Pemerintah berada di bawah tekanan dari para pemberi pinjaman internasional untuk memangkas pengeluaran dan mengurangi defisit anggarannya yang besar tetapi juga menghadapi kemarahan masyarakat akibat pengangguran tinggi, khususnya di antara kaum muda dan kemiskinan.
Di alun-alun al Kasbah di Tunis tengah, para guru meneriakkan: "Kami menginginkan hak-hak kami" dan "Ini merupakan revolusi pena", kiasan tidak langsung kepada revolusi "Musim Semi Arab" yang meletus di Tunisia pada 2011 dan menumbangkan Zine al-Abidine Ben Ali.

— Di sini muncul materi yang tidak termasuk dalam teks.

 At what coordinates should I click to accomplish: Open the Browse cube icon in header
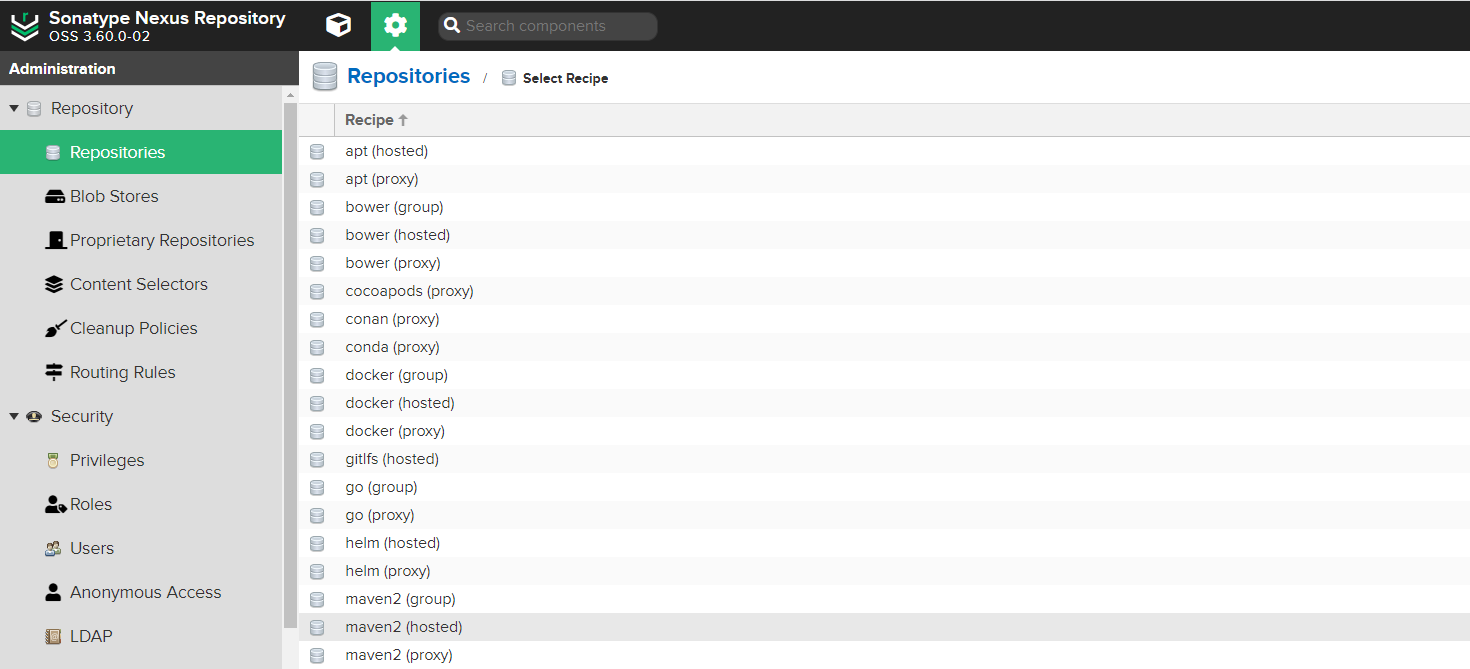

Para guru telah memboikot ujian bagi ratusan ribu siswa selama dua bulan, memicu ketegangan di negara Afrika Utara itu dan mendorong para orang tua untuk mengadakan demonstrasi sendiri.
Perhimpunan Orangtua Nasional telah menyerukan demonstrasi besar pekan ini untuk memprotes terhadap nasib anak-anak mereka, dengan mengatakan mereka telah menjadi sandera dalam perselisihan antara serikat para guru dan pemerintah.
Serikat Guru telah meminta kenaikan gaji dan pengurangan usia pensiun. Pemerintah tidak memenuhi tuntutan dan dinilai tak adil.
Namun pemerintah juga sedang berunding dengan serikat sektor publik yang berpengaruh, UGTT, yang mengancam mengadakan mogok dua-hari di seluruh negara itu bulan ini jika pemerintah tidak memberikan kenaikan upah bagi sekitar 670 ribu pekerja.
UIGTT, serikat terbesar di Tunisia, menutup sekolah-sekolah, universitas-universitas, kementeriaqn-kementerian dan kota-kota di seluruh Tunisia bulan lalu dalam mogok serupa di seluruh negeri.
Ekonomi Tunisia bergolak sejak revolusi 2011, yang juga dipicu oleh kemarahan atas pengangguran dan kemiskinan.